Re: [css21] ident production does not match <identifier> from Bert Bos on 2010-02-17 (www-style@w3.org from February 2010)

From: Bert Bos <bert@w3.org>
Date: Wed, 17 Feb 2010 14:37:07 +0100
To: W3C Emailing list for WWW Style <www-style@w3.org>
Message-Id: <201002171437.07266.bert@w3.org>

On 15/2/10 20:07, Zack Weinberg wrote:
> Bert Bos <bert@w3.org> wrote:
>>>> The \177 there is an OCTAL escape, so that means 127 decimal /
>>>> 0x7f hex, which is correct for the ASCII range.
>>>
>>> Ah, thanks, so it's the U+00A1 reference that's weird.
>>
>> If I remember correctly, the answer is that the two phrases
>> "characters above U+007F" and "characters U+00A1 and higher" mean the
>> same thing, because A1 is actually the first character above 7F.
> 
> Is there any reason to exclude U+00A0 (NO-BREAK SPACE)?  It is
> whitespace rather than a glyph, but that doesn't stop us when it comes
> to all the other Unicode-but-not-ASCII whitespace code points
> (including U+00AD SOFT HYPHEN)...

I think (but I'm making this up, I don't actually remember) that we 
excluded no-break space simply because (1) it was easy to do, and (2) 
no-break space is a character you can actually type on some keyboards. 
Most of the other characters that one would be unwise to use are quite 
hard to type. You wouldn't type an EN SPACE by accident...

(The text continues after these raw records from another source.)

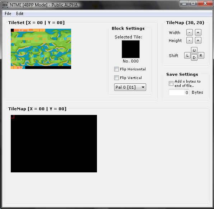
Task: Click the Bytes number input field
Action: click(x=179, y=93)
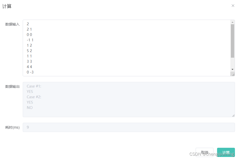Click the 数据输出 label

coord(13,87)
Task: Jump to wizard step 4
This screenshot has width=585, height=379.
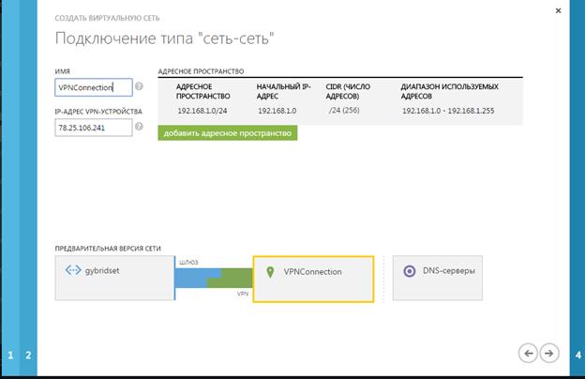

But it's a a good question why the grammar doesn't say "[^\0-\240]". 
That's not any longer than "[\0-\177]" and it would match the English 
text better.

I don't know the answer. It's too long ago. The grammar and the text 
were already like this in the first draft of CSS2 in 1997. Maybe an 
oversight, maybe just laziness.

We could change the definition of "nonascii" in 4.1.1 to "[^\0-\240]"
although the name "nonascii" in that case becomes a bit strange...

I don't think we can do the opposite, i.e., change the text in 4.1.3 to
allow no-break space (A0) in identifiers. That would be a change, rather
than a clarification.

Bert
-- 
  Bert Bos                                ( W 3 C ) http://www.w3.org/
  http://www.w3.org/people/bos                               W3C/ERCIM
  bert@w3.org                             2004 Rt des Lucioles / BP 93
  +33 (0)4 92 38 76 92            06902 Sophia Antipolis Cedex, France

Received on Wednesday, 17 February 2010 13:37:29 UTC